Wednesday, May 02, 2012

Draft Press Release for a coming book on the Hanseatic League"

DRAFT Press Release
(May 2012)

Salt, wine and a safe port,
made La Rochelle into a familiar destination for North Europeans

The publishers, le Croît vif are pleased to announce the release of the book, “La Rochelle - In the Footsteps of the Hanseatic League”, by Thomas Brosset, and Maggie Cole, author of the English text.  Historical events, such as, The Siege of La Rochelle, the story of the Four Sergeants, trade with the New World in the 18th century, and with Africa in the early 20th century, are all steeped in the fabric of the city. Less well-known and frankly forgotten, is its membership in the medieval Hanseatic League – Europe’s first common market. Nevertheless, this chapter of “Rochelaise” history contributes to its essence. This independent city, liberal and rebellious, became famed within its region as a symbol of prosperity stemming from its commercial talent.

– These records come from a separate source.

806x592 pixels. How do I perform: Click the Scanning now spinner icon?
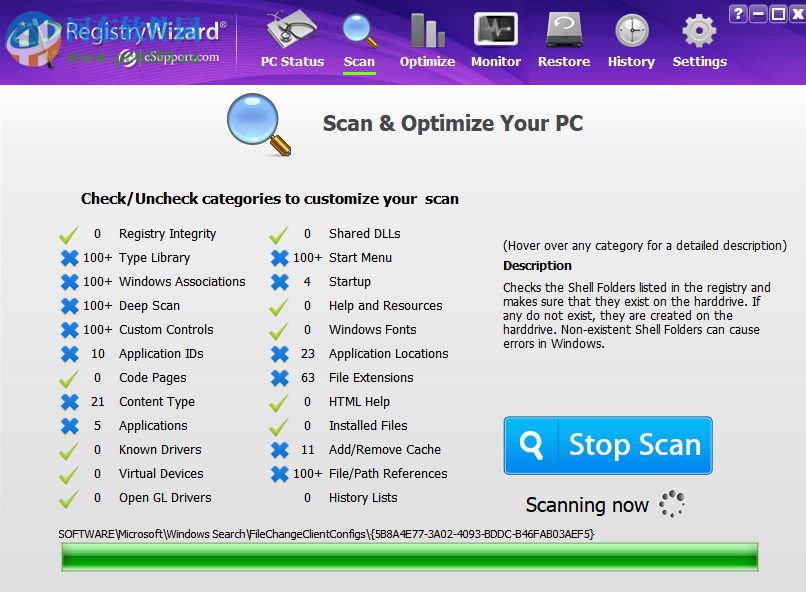671,505
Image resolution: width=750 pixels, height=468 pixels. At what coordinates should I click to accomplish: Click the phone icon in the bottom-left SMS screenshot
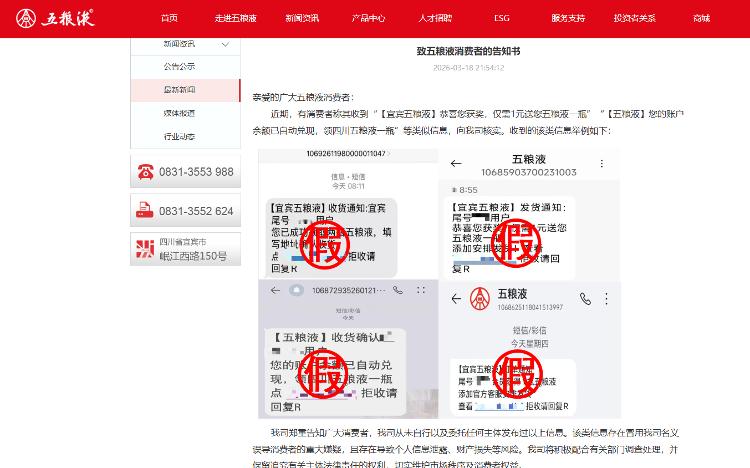tap(398, 290)
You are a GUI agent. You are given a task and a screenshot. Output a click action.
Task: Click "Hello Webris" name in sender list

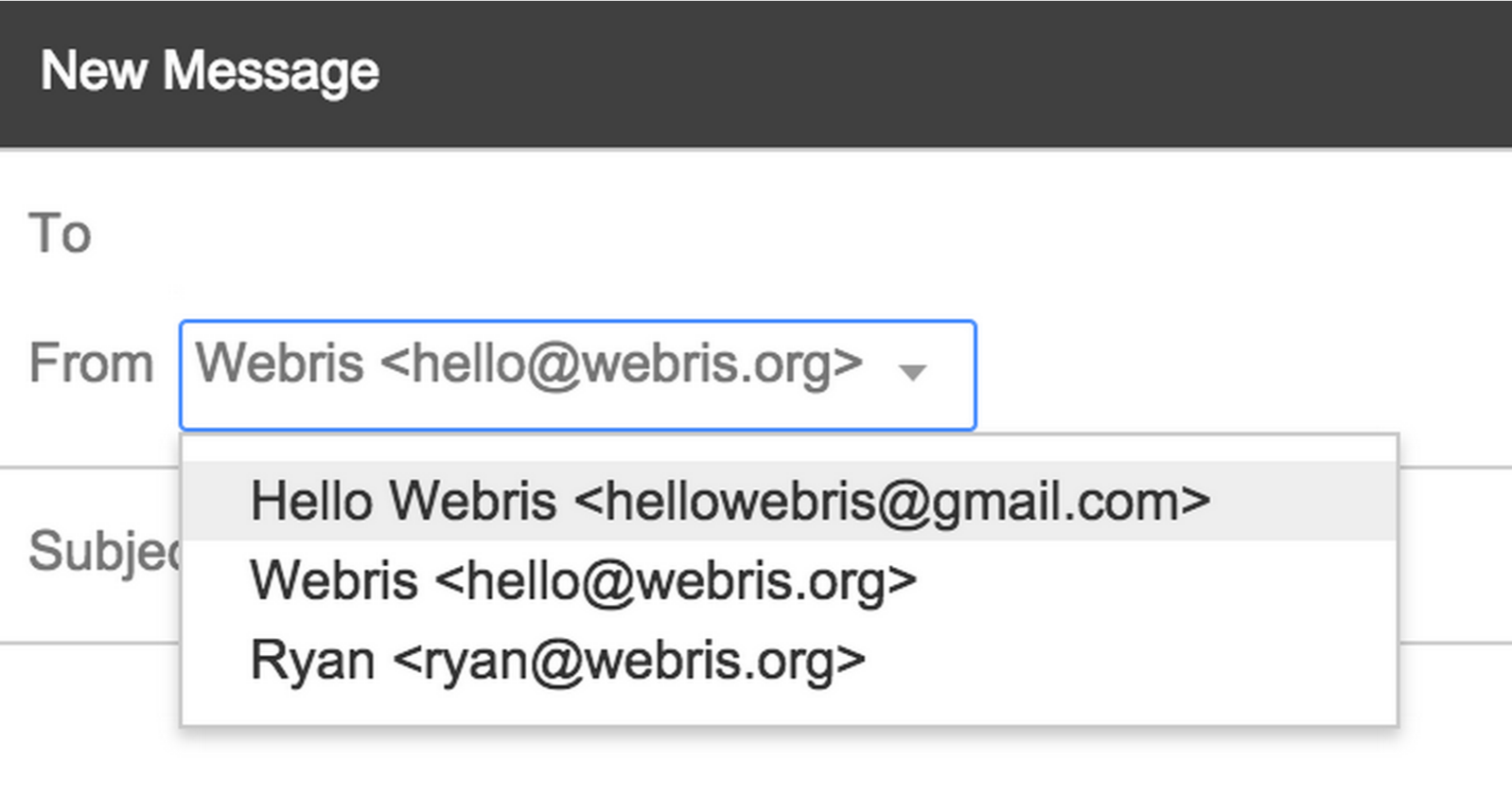[x=403, y=501]
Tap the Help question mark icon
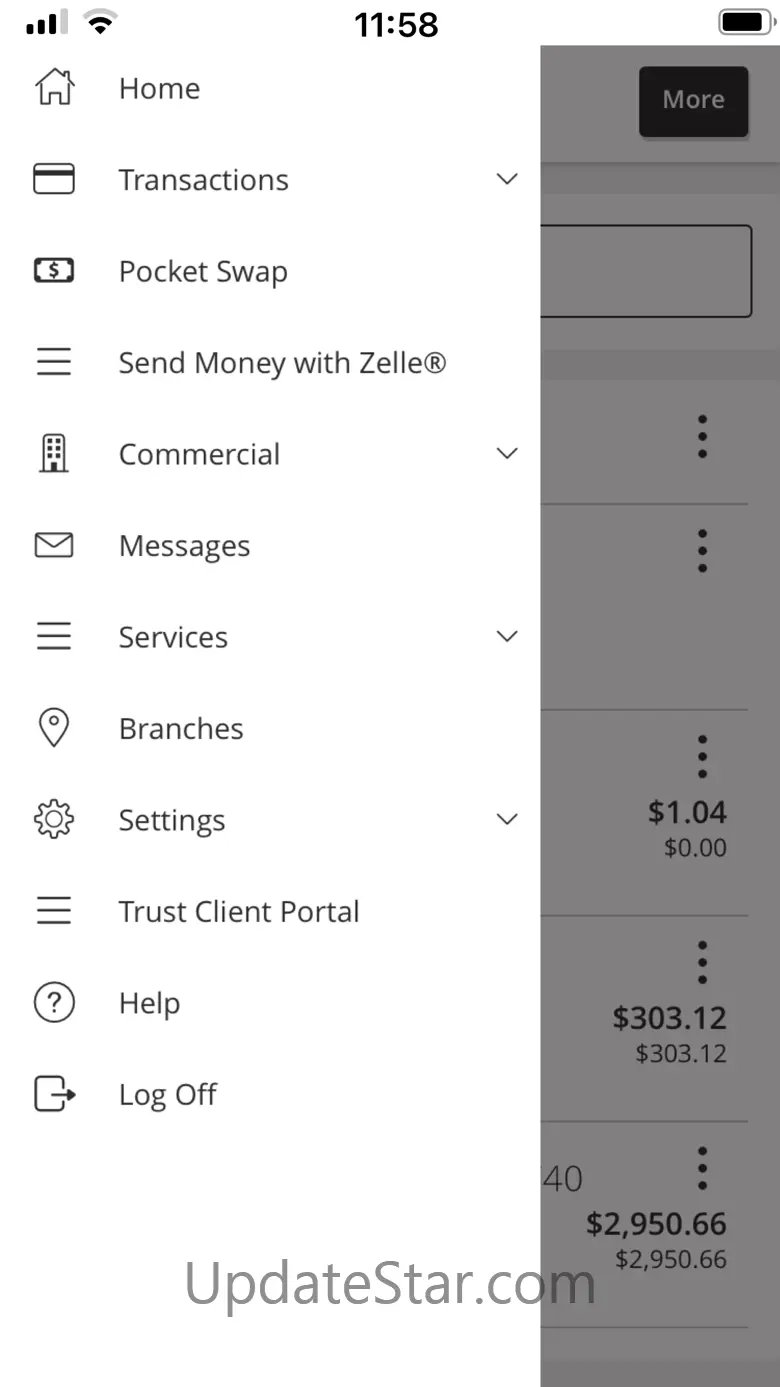This screenshot has height=1387, width=780. [54, 1003]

In the 11th century, at a time when the roads were swollen by numerous pilgrims, the market places were magnets, enlivened with various entertainers to attract the public -  bartering, buying and selling ever more exotic products. Gradually, across Europe, associations, confederations, guilds and brotherhoods were formed in order to regulate, harmonize and secure this trade, especially that carried by sea.  The most powerful of these trade organisations was created in 1241, and was called the Hanseatic League.  Bruges, London, Bergen, Lübeck, Novgorod, and later La Rochelle belonged to this forerunner of a common market. Set in a bygone era where legality was uncertain, these cities formed a confederation of merchants offering trade privileges and safe conduct between their members.

La Rochelle is the most southerly and furthest from the centre, which lay in North Europe, around the Baltic Sea in a crescent from the Baltic countries to Germany and Holland. Situated somewhat off the beaten track relative to the main Bruges – Novgorod circuit, La Rochelle, Brouage and the Bay of Bourgneuf, nevertheless played a significant role in the organisation. Although the Salt Route is not as well known as that of Silk, this route, laid the groundwork for international trade. Centuries earlier, Vikings from Northern Europe had used the shipping lanes from the Baltic, via the North Sea and the English Channel, and sailed down the Atlantic seaboard in search of salt for food preservation. But they also came to find wine. These two commodities were the basis of La Rochelle’s commercial relationship with the Hansa cities.

Home to privateers, pirates, protestant defenders, and resistance members during the Nazi Occupation, La Rochelle has through the centuries shown a boldness that has shaped the proud and independent character of the city. This rebellious spirit and determination has allowed the city to shine worldwide by initiating new forms of international trade. Its undeniable dynamism today translates into the success of its international marina.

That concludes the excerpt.